Congressman Chaka Fattah recently met with Amarantus, a biotechnology firm specializing in discovering and developing treatments and diagnostics for Alzheimer’s disease and other degenerative brain conditions, to discuss ongoing and future neurologic research strategies.
Gerald Commissiong, the CEO of Amarantus, and Robert Farrell, the CFO, had briefed Congressman Fattah on a newly-signed contract between the company and Georgetown University for 6 patent rights covering serological biomarkers for Alzheimer’s disease. These rights are jointly owned by the University of Rochester and Georgetown.
Congressman Fattah explained in a press release: “I continue to be impressed by the advanced research happening within the neuroscience field. This new agreement is an important milestone in Alzheimer’s diagnostic development with the potential to help recognize individuals who may be at-risk for Alzheimer’s and ultimately develop the information necessary to better detect and diagnose the disease. Through the Fattah Neuroscience Initiative, I look forward to continuing to work with public and private entities to ensure our country is focused on the research and development that will lead to breakthroughs in the field.”
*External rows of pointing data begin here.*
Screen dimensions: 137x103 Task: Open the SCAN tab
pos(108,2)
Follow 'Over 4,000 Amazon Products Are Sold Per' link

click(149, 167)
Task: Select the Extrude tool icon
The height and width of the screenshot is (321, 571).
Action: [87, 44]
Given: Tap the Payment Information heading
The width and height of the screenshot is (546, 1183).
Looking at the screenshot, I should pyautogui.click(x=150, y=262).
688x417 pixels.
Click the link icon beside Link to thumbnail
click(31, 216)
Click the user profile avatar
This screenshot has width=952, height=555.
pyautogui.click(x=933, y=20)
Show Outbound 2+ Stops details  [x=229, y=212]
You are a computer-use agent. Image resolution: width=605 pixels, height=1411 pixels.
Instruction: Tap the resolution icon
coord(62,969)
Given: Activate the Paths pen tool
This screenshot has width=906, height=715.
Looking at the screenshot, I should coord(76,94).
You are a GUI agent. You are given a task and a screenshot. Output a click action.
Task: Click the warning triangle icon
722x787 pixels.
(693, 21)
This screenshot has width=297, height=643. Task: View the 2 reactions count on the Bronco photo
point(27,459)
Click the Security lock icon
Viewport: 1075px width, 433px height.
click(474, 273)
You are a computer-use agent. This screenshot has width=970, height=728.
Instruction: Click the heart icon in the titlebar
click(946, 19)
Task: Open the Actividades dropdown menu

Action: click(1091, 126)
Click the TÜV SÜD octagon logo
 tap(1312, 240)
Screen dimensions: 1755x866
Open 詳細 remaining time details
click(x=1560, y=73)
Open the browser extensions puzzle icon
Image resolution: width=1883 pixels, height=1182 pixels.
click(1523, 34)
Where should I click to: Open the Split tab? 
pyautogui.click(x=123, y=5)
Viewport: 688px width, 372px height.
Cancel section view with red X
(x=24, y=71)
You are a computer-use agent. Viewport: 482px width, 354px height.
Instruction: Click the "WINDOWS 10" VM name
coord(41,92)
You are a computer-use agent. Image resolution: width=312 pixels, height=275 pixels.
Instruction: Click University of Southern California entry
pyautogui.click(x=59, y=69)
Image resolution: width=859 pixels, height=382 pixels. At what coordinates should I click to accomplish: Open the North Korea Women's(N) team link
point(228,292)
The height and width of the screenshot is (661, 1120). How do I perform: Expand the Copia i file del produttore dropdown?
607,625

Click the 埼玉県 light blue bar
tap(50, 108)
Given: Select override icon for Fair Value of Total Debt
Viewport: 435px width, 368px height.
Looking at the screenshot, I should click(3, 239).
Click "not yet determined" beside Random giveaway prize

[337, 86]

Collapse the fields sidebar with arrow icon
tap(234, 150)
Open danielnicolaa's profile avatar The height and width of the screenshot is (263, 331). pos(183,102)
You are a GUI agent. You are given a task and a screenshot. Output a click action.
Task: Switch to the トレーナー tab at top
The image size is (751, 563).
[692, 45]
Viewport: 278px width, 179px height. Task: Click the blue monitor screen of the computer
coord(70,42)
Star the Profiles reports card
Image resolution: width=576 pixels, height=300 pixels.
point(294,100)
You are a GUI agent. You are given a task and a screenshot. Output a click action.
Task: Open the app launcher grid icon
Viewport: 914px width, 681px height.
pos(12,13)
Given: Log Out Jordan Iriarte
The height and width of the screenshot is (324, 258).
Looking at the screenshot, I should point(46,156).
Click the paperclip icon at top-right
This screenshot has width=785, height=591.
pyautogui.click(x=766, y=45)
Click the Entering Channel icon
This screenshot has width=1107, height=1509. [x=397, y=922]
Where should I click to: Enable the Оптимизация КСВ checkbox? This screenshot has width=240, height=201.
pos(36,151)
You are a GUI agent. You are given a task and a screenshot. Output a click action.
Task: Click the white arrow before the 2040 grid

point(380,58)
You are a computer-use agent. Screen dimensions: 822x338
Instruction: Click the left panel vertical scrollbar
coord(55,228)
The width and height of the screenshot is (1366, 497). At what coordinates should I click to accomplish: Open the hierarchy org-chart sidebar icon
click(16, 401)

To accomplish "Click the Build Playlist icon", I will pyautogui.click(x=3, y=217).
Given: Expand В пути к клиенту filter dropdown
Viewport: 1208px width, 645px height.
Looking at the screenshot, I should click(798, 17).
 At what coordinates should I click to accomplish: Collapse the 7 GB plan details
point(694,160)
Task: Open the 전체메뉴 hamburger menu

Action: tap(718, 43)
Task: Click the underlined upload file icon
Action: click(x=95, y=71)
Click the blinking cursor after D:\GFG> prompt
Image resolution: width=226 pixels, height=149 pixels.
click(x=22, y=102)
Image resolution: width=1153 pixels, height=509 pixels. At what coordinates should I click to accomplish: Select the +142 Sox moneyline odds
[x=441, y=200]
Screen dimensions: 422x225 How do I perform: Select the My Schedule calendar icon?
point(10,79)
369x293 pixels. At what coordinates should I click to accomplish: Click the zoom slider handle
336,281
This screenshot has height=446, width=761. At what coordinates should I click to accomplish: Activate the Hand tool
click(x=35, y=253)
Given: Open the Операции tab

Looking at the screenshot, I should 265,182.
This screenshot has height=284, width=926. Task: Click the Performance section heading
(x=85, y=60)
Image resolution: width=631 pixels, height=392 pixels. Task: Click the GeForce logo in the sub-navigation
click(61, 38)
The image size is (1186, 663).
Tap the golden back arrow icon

The relevance of genomic testing in the timely and effective management of Alzheimer’s disease, and the constantly growing need for increased federal commitment to support research and development on the disease were also underscored during the briefing. According to Congressman Chaka Fattah’s office, Alzheimer’s disease is ranked third among the leading causes of death in the United States. More than 5.4 million people suffer from this neurodegenerative disease, and this number is predicted to increase along with the climb in the average American’s lifespan.
Congressman Fattah has led several efforts to increase public funding to support brain research. “It is a privilege to join as a caucus co-chair and work within Congress to advocate for policies, research, and funding that will advance our efforts to fight Alzheimer’s disease,” he said. “Degenerative diseases are a top priority in the neuroscience field and the need for action on Alzheimer’s grows by the day as the United States and nations around the world confront its crippling social and economic effects. I thank my fellow co-chairs for their longstanding efforts, and look forward to making more progress on this issue in the 114th Congress.”